A guest post by Adam Sachs, co-founder of Ignighter, a group dating site with great relationship advice and a fun place to work
I’m Adam Sachs and I run the world’s largest group dating site. Since our initial launch as a Facebook Application in January 2008 and subsequent relaunch as a destination site in August 2008, we’ve amassed a significant inventory of group daters using our free service.
However, if you’re simply growing a free user base at a steady, continuous pace (read: you haven’t detonated a viral bomb like only the Facebooks and Twitters of the Internet have) then after a while, the free model starts to seem unsustainable. Acquiring new users on a free site has a cost. User acquisition could be costing you money (PPC ads, live sponsored events) or even just costing you time (Commenting on blogs, marketing via Twitter). But until you can establish a lifetime value for a new user, then you are simply shelling out for marketing while seeing a virtually nonexistent ROI.
With no ROI and no value associated with each user who registers for your site, it’s only a matter of time before you run out of money, time, and the ability to keep acquiring them. Your investors probably won’t be too happy either.
It’s taken Ignighter a while to come to this realization, but now that we have, we are beginning to experiment with incorporating paid functionality into the website. Introducing a paid model to Ignighter doesn’t just benefit the company, however; we predict it will benefit our user base as well.
Below are a few Pros and Cons that we predict to encounter when transitioning from a free to paid service. We can revisit these pros and cons in a few months and see how accurate they proved to be.
Pros: Money is finally coming IN the door.
- Money means more users. If you are making more per user than you are paying to acquire them, then the goal is to spend as much money as possible to acquire them. I’d pay $25 to get $35 back, wouldn’t you?
- Money means better users. When you offer a free service, you get registrations from people of drastically varying levels of interest and relevance to your site. When people on the not-so-interested-in-meeting-new-people-but-it’s-free-so-I’ll-try-it-anyway end of the spectrum register, they’re actually adding what we affectionately call “shit inventory” to the site and hurting the experience of the registered users who want to use the site for its intended purpose.
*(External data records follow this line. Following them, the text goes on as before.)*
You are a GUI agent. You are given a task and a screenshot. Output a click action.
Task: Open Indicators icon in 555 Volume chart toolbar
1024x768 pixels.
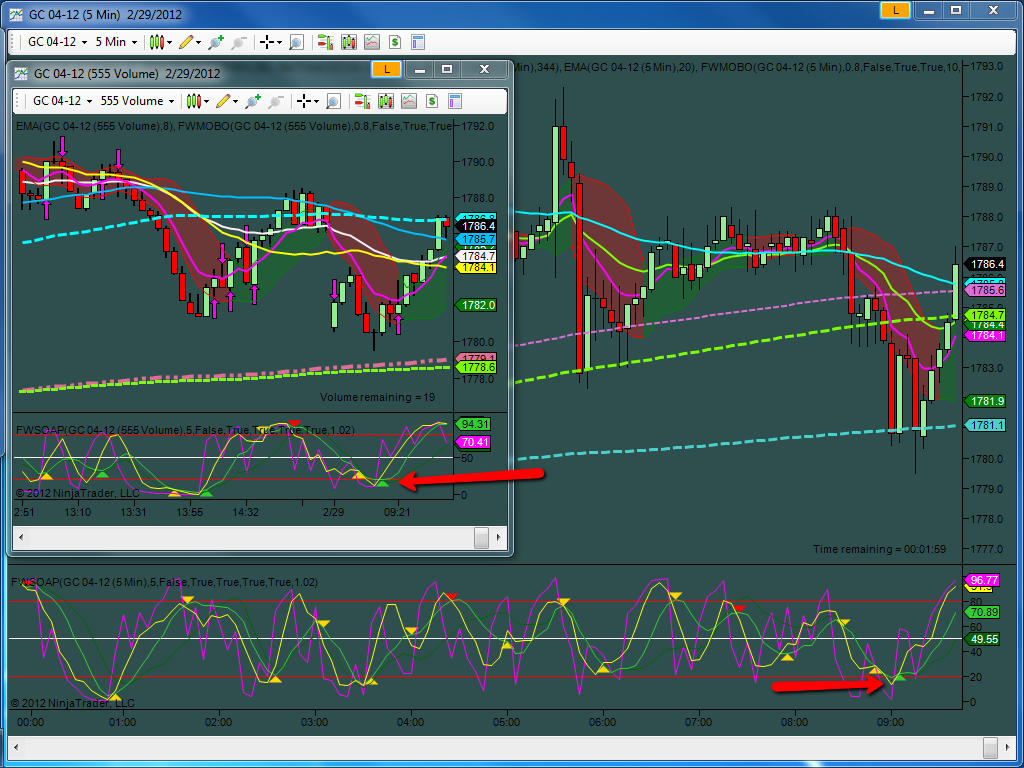(409, 101)
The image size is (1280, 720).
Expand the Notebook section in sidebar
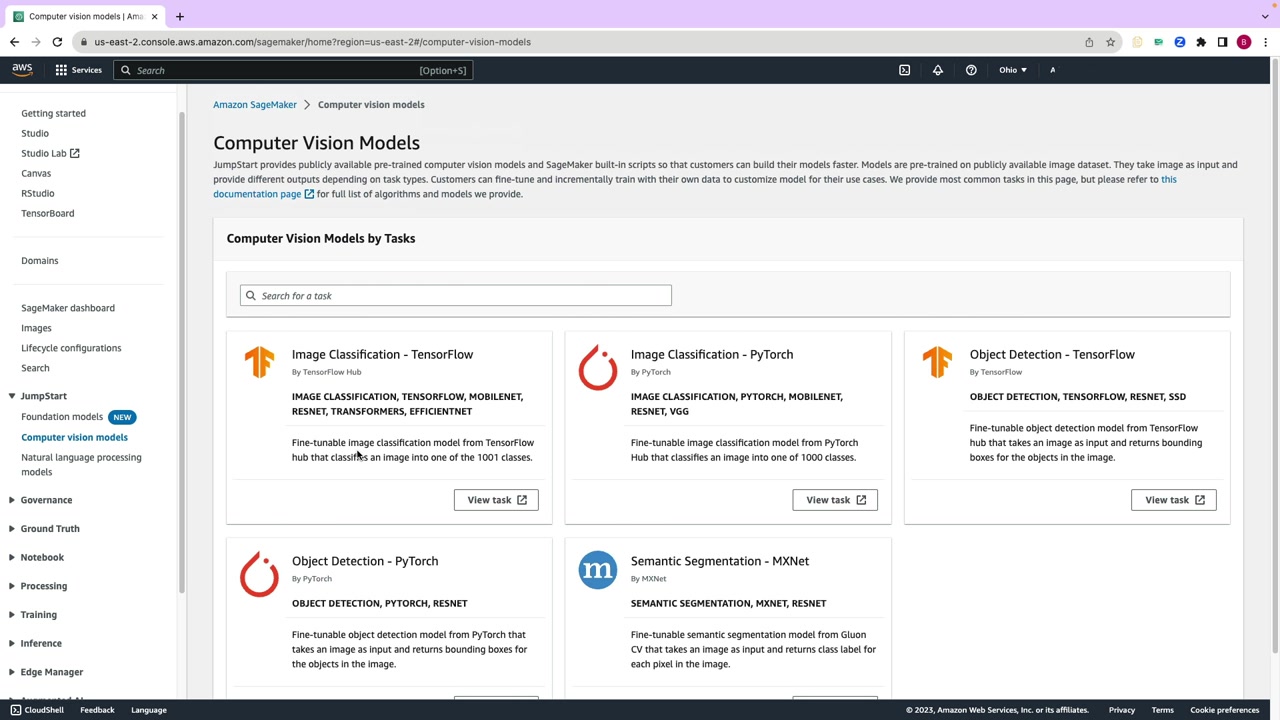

Incorporating a paid level will naturally introduce a tiered system of users to the site, facilitating an experience that groups users based on their intentions and expectations. Asking people to pay will also help to make your users more passionate about the company. Paid users will now be part of a community that they’ve invested in and helped to create.
Money means happy investors. This one is pretty self-explanatory.
Cons: It’s not so easy
- It’s not so easy to convince someone to be one of the first to pay for your service. Before you can establish a track record of the value that you’re providing to the user it can seem like you’re asking them to pay a taste-tester to the King of Zamunda.
- It’s not so easy to build the damn thing. At Ignighter this fundamental shift is requiring a ton of web development and business development resources. This kind of thing can’t be half-assed, you have to give it your full attention and planning.
- It’s not so easy to accept that it’s going to work beyond a shadow of a doubt. But isn’t that what startups are all about?